Un code de conduite pour les ONG en Afghanistan
Terre des Hommes dénonce le chaos humanitaire qui règne en Afghanistan. Et plaide en faveur d'une coordination de l'action des ONG.
Ville ouverte depuis la chute des Talibans, Kaboul a assisté ces dernières semaines au débarquement d’une centaine d’ONG internationales. Une forte présence humanitaire qui s’ajoute aux quelque 200 organisations locales déjà actives dans l’aide d’urgence.
Or, ce flot de bonnes volontés se répand sans qu’aucune digue ne le canalise, affirme Ignacio Packer, chef du département des programmes à Terre des Hommes. Une absence de coordination lourde de conséquences néfastes pour les Afghans, comme pour les ONG.
Comme effet immédiat, Ignacio Packer cite la recherche à tout prix d’employés afghans formés. Une denrée rare dans un pays ravagé par vingt ans de guerre et un régime taliban peu soucieux d’éducation. «Un de nos chefs de projet est ainsi parti rejoindre une ONG qui lui offrait un salaire deux fois plus élevé que le notre», se plaint Ignacio Packer.
Flambée des prix
Présente en Afghanistan depuis 1994, Terre des Hommes emploie actuellement quelque 200 collaborateurs afghans. Des personnes qu’elle a formées et qui pourraient maintenant s’envoler vers des cieux plus lucratifs. Ignacio Packer ne rejette pas d’emblée cette concurrence, mais souligne ses effets pervers.
Il dénonce ainsi le fossé grandissant entre les salariés locaux des ONG et des organisations internationales avec le reste de la population afghane. Un déséquilibre qui ne manquera pas d’alimenter des tensions déjà vives.

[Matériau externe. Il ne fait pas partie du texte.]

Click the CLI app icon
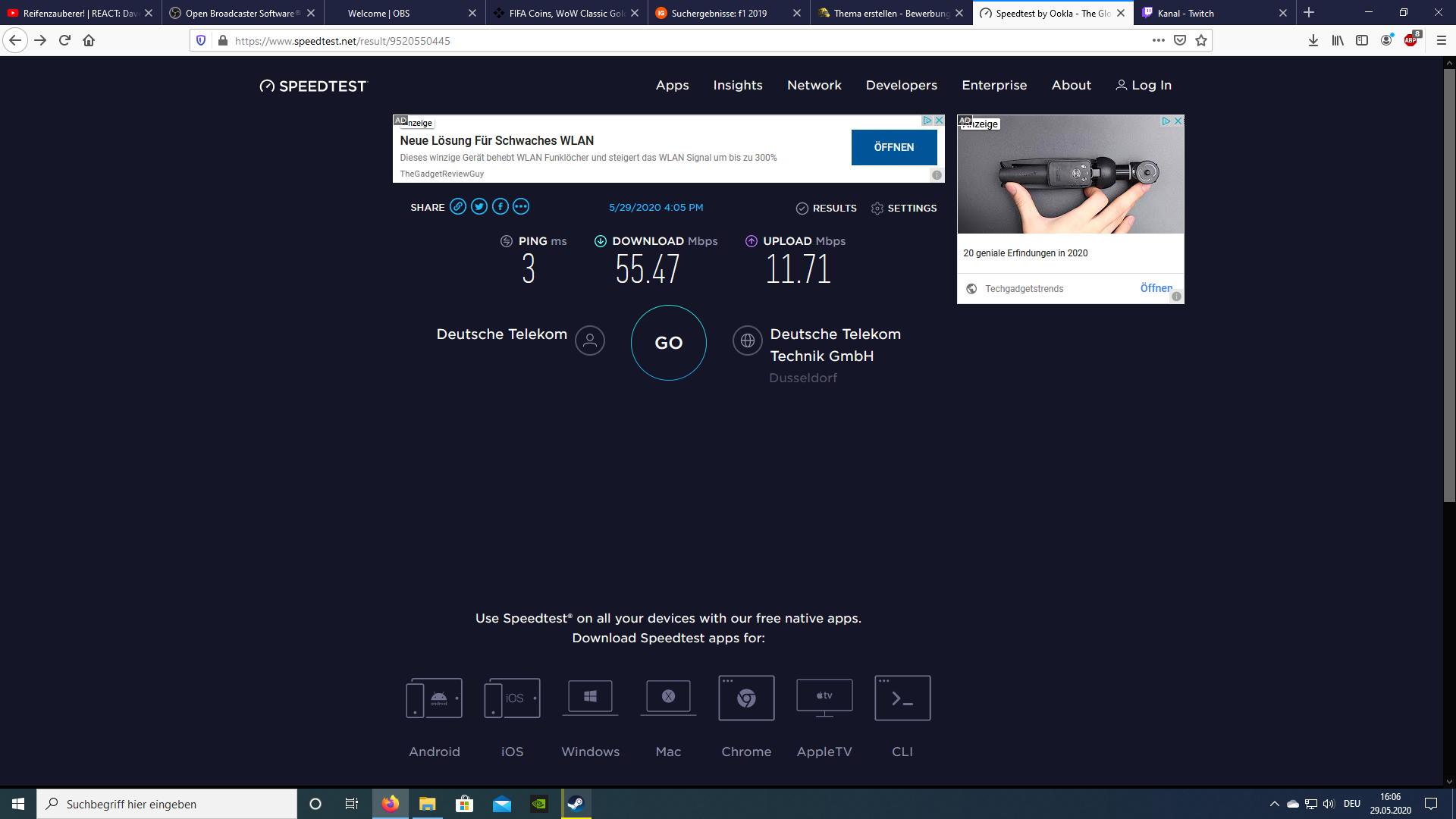This screenshot has height=819, width=1456. coord(902,698)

Mais cette pression sur le marché local de l’emploi risque également de perturber la reconstruction même du pays. «A l’instar de ce qui s’est passé au Cambodge il y a dix ans, les enseignants ou les médecins afghans risquent de quitter leur poste pour un job de traducteur auprès d’une organisation internationale ou d’une des ambassades qui s’ouvrent à tour de bras à Kaboul», s’inquiète Ignacio Packer.
Et ça n’est là qu’une des toutes premières conséquences de l’arrivée massive et désordonnée des humanitaires et des énormes fonds d’aides promis par la communauté internationale (4,5 milliards de dollars sur cinq ans). Cette arrivée brutale de moyen risque également de faire flamber les prix des biens de consommation, des terrains et des logements.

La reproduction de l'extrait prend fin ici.